Perfeita Colocação final. Porém, anteriormente, eu discordo que a Obra não justifique o Autor. Toda Obra é uma visão do seu Autor, independente de ser boa ou não! Toda criação fala sobre o Autor… Sobre ele, suas emoções, sobre as pessoas… Sejam quais forem ou o que façam. Eu escrevo. Sou Dramaturgo. E a minha Matéria Prima é o ser humano, em todas as suas evidências e circunstâncias. Para um Autor, nada ou alguém é absoluto, assim como ele mesmo. Mas, na Obra está literalmente, o que ele sente, através da alma. Estou longe de ser um Santo… Porque nenhum humano o é…
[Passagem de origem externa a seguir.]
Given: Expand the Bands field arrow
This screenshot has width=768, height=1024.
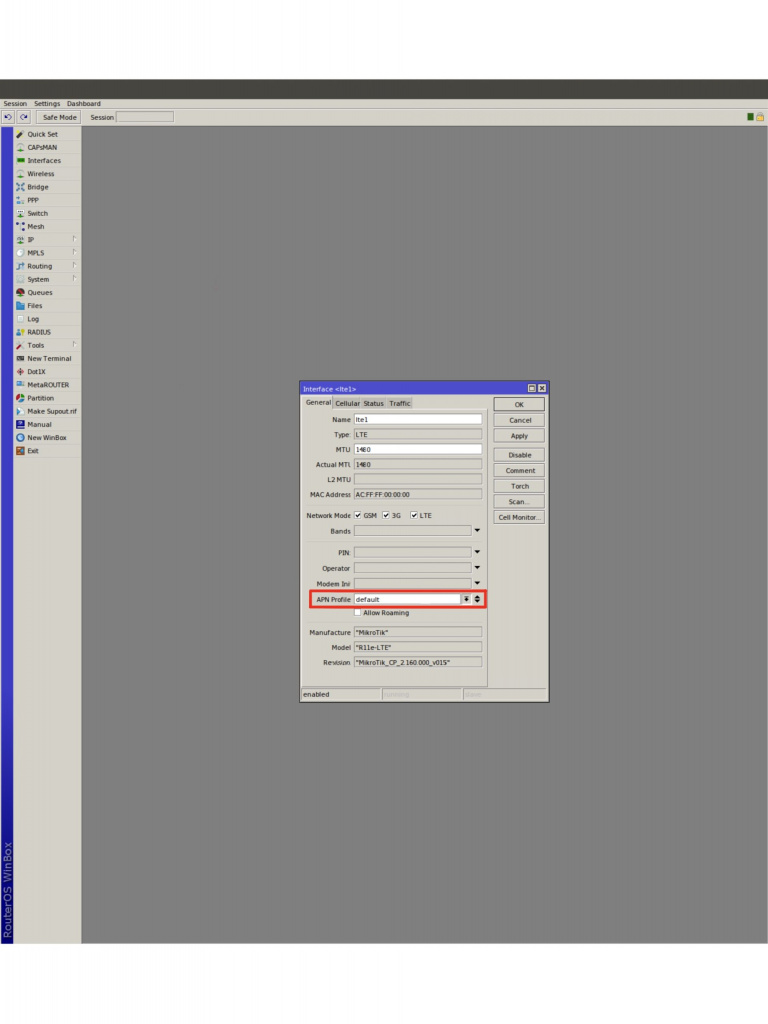Looking at the screenshot, I should pyautogui.click(x=477, y=531).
Muito bom o texto. E como disse a Valentina, muito equilibrado (equilíbrio esse que é difícil de se manter no campo do “politicamente correto x censura”). Encaro da seguinte forma, cada obra reflete o período no qual foi escrito e é justamente por isso que é importante ser lido e analisado de forma crítica, principalmente dentro das escolas (mas desde sempre não é interessante colocar as crianças e jovens para pensarem de maneira crítica).
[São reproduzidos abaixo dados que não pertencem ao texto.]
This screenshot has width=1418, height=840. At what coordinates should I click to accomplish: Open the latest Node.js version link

Barbudim!!, adorei a coluna e a crítica. Estou de acordo contigo. O que me preocupa é quando estes livros são dados nas escolas sem a devida análise e discussão entre professor e aluno, sobretudo porque professores não são preparados para isso. Além do mais, muitas escolas têm medo de adentrar discussões ditas “polêmicas” em sala de aula, com medo da repreensão de pais conservadores. Daí é mais fácil excluir os livros, varrer a sujeira pra debaixo do tapete e fingir que o problema não existe. Acho que a escola, por excelência, deveria ser o espaço para esse tipo de debate e análise – já que o livro é a reprodução de nossa triste sociedade, porque não lê-los para melhor conhecê-la?
Não podia concordar mais.
Exatamente! Se é errado, o negócio é fazer as crianças (e qualquer pessoa) perceber isso por si só, não impor…
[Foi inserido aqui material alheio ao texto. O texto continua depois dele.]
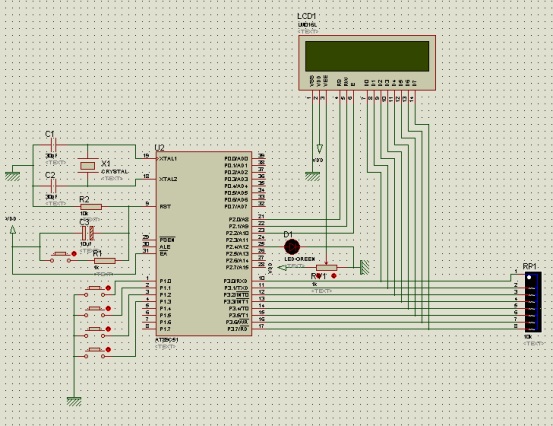
Task: Select resistor R1 near reset button
Action: (x=105, y=261)
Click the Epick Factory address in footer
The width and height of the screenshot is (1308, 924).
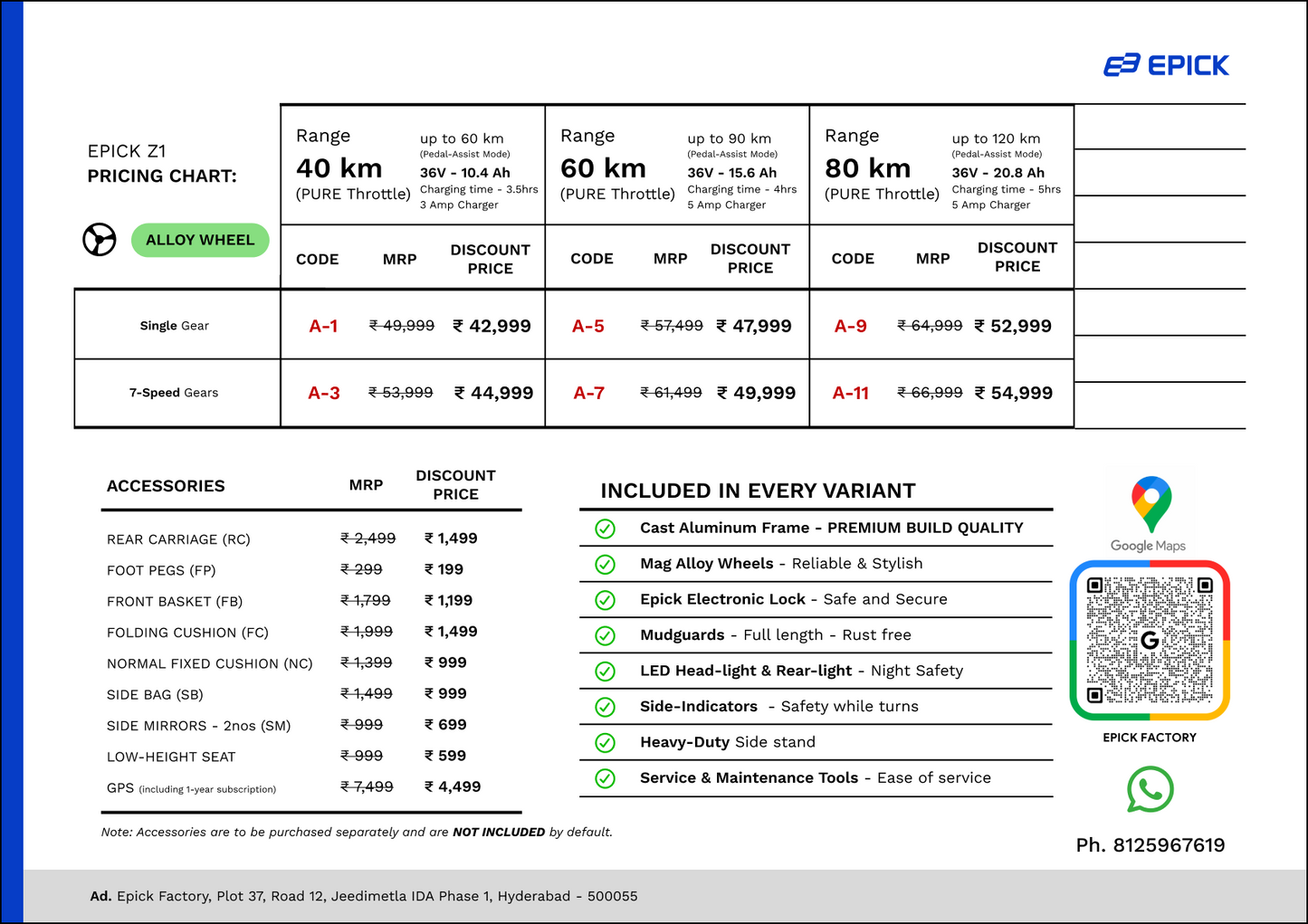tap(364, 896)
Desculpe mas é muita ignorância. O autor não leu Monteiro Lobato, não entende nada de história nem da gravidade do racismo. NÃO HÀ NENHUM CERCEAMENTO Á LIBERDADE. O que há é uma RECOMENDAçÃO DE CONTEXTUALIZAÇÂO. E É muita maldade ser contra a qualquer cerceamento à liberdade. O autor é a favor da KKK? De cortar clitóris das meninas? De ficar atirando em cachorro na bolívia para treinar tiro ao alvo? Então, já começou mal. Monteiro Lobato era RACISTA e como tal deve ser repudiado. Ninguém pode chamar um negro de macaco como ele faz em seus livros com Tia Nastácia. Para você ter uma ideia de quem era o autor, ele escreveu O presidente Negro, visando o mercado americano. Mas os EUA acharam o livro racista ao que ML escreveu , decepcionado par o amigo Godofredo Rangel como citado em Arnaldo Bloch : eu devia ter vindo para cá na época em que linchavam os negros. Quando começou essa polêmica escrevi issohttp://casosecismas.blogspot.com.br/2012/09/o-mundo-ser-revisitado-que-monteiro.html
e recomendo issohttp://www.scarium.info/2009/resenhas/o-presidente-negro-sintese-do-pensamento-racista-de-monteiro-lobato/
Cada vez em que alguém se diz não racista apesar de ter lido monteiro lobato, mente, pois é conivente com o racismo desse país. Veja um comercial de dentifrício ,cheio de dentes e dentistas para ver se há um negro sequer no conjunto!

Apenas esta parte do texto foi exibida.